Precisamente, si hay un libro de Lem que necesariamente parece escrito por varias manos, ése es sin duda La Voz del Amo, presentado en España en anteriores ediciones como La voz de su amo (en correspondencia con el sello gramofónico His Master's Voice) y recuperado ahora con el nuevo título (que también tiene sus razones) por Impedimenta, como prolongación de su colección dedicada al autor. Lem publicó esta novela en 1968, cuando ya era un escritor reconocido en medio mundo gracias principalmente a Solaris (1961) y los Relatos del Piloto Pirx que habían aparecido poco antes, pero en La Voz del Amo imprime un cambio de rumbo importante a su narrativa. En esta ocasión los seres humanos no surcan el espacio en busca de otras inteligencias, sino que las encuentran aquí, en la Tierra. Tras un prólogo que recrea la estrategia cervantina del manuscrito encontrado, fechado en 1996, el protagonista resulta ser el matemático estadounidense Peter Hogarth, un cínico investigador que narra los acontecimientos en primera persona. Hogarth es reclutado por el Pentágono y enviado a un secreto enclave del desierto de Nevada donde un equipo trabaja en la interpretación de lo que parece ser un mensaje enviado por una civilización extraterrestre. Si en Los astronautas (1951) se daba una circunstancia similar en la que los terrícolas comprendían sin dificultad una advertencia alienígena, aquí sucede justo lo contrario: el mensaje en cuestión llega encriptado en una emisión de neutrinos procedente de la constelación del Can Menor, de una densidad altísima y cuyo contenido se revela indescifrable. Los mayores expertos del planeta en todas las disciplinas científicas y lingüísticas trabajan concienzudamente en la traducción de la señal, que Hogarth compara con un rompecabezas creado por una banda de monos que teclearan furiosamente en máquinas de escribir; la posibilidad de interpretar lo que los extraterrestres quieren decir es directamente proporcional a la de que un texto escrito por uno de estos monos, de pronto, tenga sentido. Para colmo, tras la creación de ciertos protoplasmas a los que creen llegar los expertos siguiendo las directrices del mensaje (y a los que bautiza Lem con su insobornable sentido del humor: Huevos de rana y El señor de las moscas), todo apunta a que lo que en realidad se oculta ahí son las instrucciones para fabricar una bomba de fisión.

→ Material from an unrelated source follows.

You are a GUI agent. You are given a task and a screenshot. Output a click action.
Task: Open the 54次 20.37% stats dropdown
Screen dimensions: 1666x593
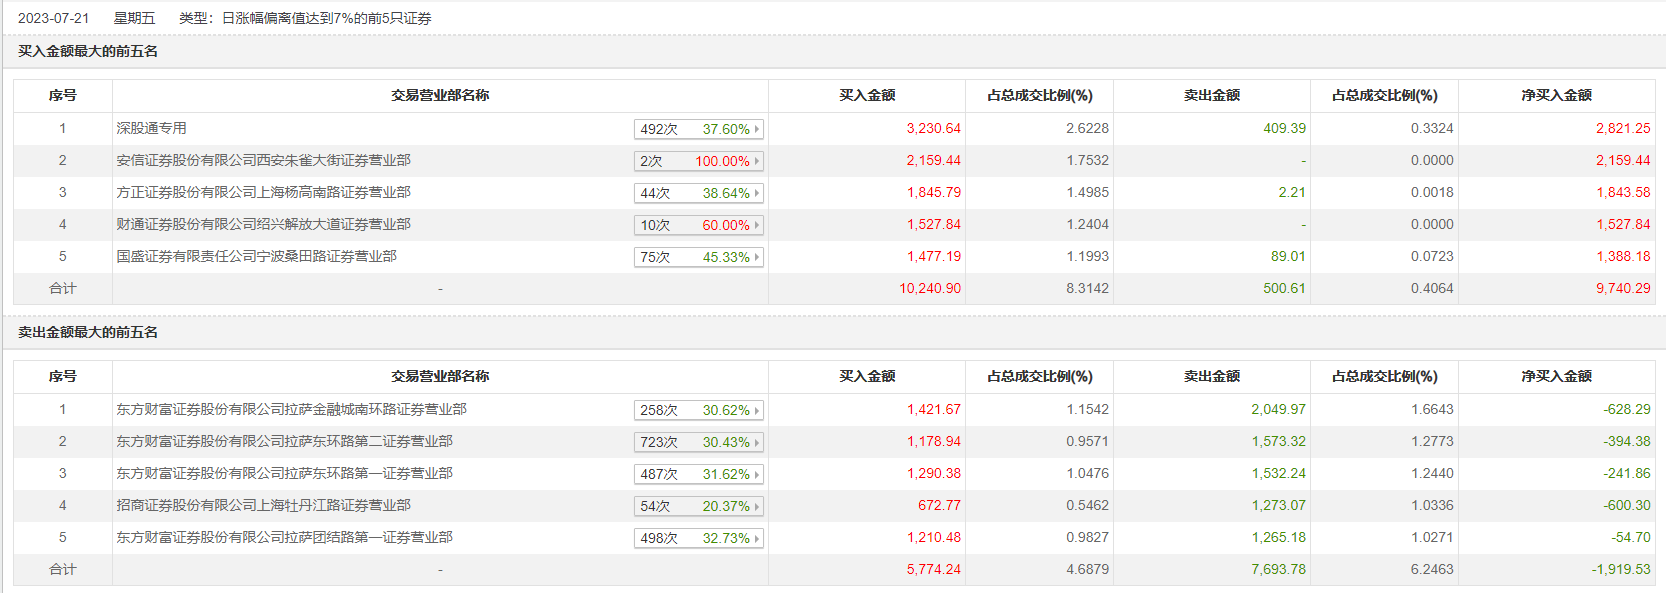point(698,506)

En las páginas de La Voz del Amo, leídas con una hipnótica cadencia sustentada en el descreído tono con el que Hogarth narra los no acontecimientos (toda la novela se desarrolla en pos de una explicación que, conforme se avanza, parece cada vez más improbable), Lem vierte una abultada erudición matemática, física, filológica, semiótica, astronómica y biológica que no contribuye precisamente a hacer de la experiencia una lectura ligera, si bien se establece como regla del juego fundamental. Considerado a finales de los 60 como un escritor humorístico por algunos críticos y como un autor de novelas juveniles por otros, Lem se reivindica a sí mismo como un intelectual humanista. Por eso, La Voz del Amo sienta un precedente revelador a la producción ensayística borgeana que comenzará en 1971 con Vacío perfecto, el volumen de reseñas de libros inventados (y que también recuperó Impedimenta, dentro de su edición de la Biblioteca del Siglo XXI, junto a Magnitud imaginaria y Golem XIV; el proyecto quedará próximamente completado con el lanzamiento de Provocación, cuarto y último título del catálogo). Un Lem filósofo y escrutador sale al encuentro, aunque, curiosamente, su entrega posterior a La Voz del Amo fue, ya a comienzos de la década de los 70, Diarios de las estrellas, el delicioso y lúdico libro de relatos con el que nuestro hombre rindió su particular tributo a Jonathan Swift. Todavía en La Voz del Amo admite Hogarth sentirse como un hombre de las cavernas que encontrase los planos de una catedral gótica. ¿Qué se supone que tendría que hacer con ellos? En este aspecto, la novela se aproxima en sus presupuestos al Picnic a la vera del camino que en la URSS facturaron los hermanos Strugatski en 1977, si bien su resolución todavía resulta mucho más amarga y cargada de ironía. El mono que aporrea el teclado es el mismo que se dispone a conquistar el cosmos. Y sí: tal vez algo, por suerte, tenga sentido.